WORK TO BE COMPLETED: Give the number of lines in the entries below that contain "computer". Write nothing besides it.

DATASET:

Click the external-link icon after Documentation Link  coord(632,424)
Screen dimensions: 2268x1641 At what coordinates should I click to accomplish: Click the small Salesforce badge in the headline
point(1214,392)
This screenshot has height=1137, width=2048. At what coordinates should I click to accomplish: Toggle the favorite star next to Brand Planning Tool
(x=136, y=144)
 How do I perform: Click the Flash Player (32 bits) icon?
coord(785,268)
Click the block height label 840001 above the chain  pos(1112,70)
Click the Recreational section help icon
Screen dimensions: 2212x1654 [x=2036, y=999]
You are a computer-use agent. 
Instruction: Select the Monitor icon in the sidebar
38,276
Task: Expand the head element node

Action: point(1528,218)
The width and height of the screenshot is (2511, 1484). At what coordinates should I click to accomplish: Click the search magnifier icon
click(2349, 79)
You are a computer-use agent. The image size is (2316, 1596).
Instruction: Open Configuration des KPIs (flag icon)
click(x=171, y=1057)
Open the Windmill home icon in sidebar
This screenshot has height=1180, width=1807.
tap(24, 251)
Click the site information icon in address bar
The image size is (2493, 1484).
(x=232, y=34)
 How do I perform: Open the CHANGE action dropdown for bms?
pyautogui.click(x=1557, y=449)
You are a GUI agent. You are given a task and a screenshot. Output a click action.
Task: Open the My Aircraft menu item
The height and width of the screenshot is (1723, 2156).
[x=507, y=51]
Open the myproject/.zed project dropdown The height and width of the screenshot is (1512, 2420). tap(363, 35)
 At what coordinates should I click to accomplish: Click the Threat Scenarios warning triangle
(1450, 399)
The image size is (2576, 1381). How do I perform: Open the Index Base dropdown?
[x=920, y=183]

RESPONSE FOR THIS EXERCISE: 2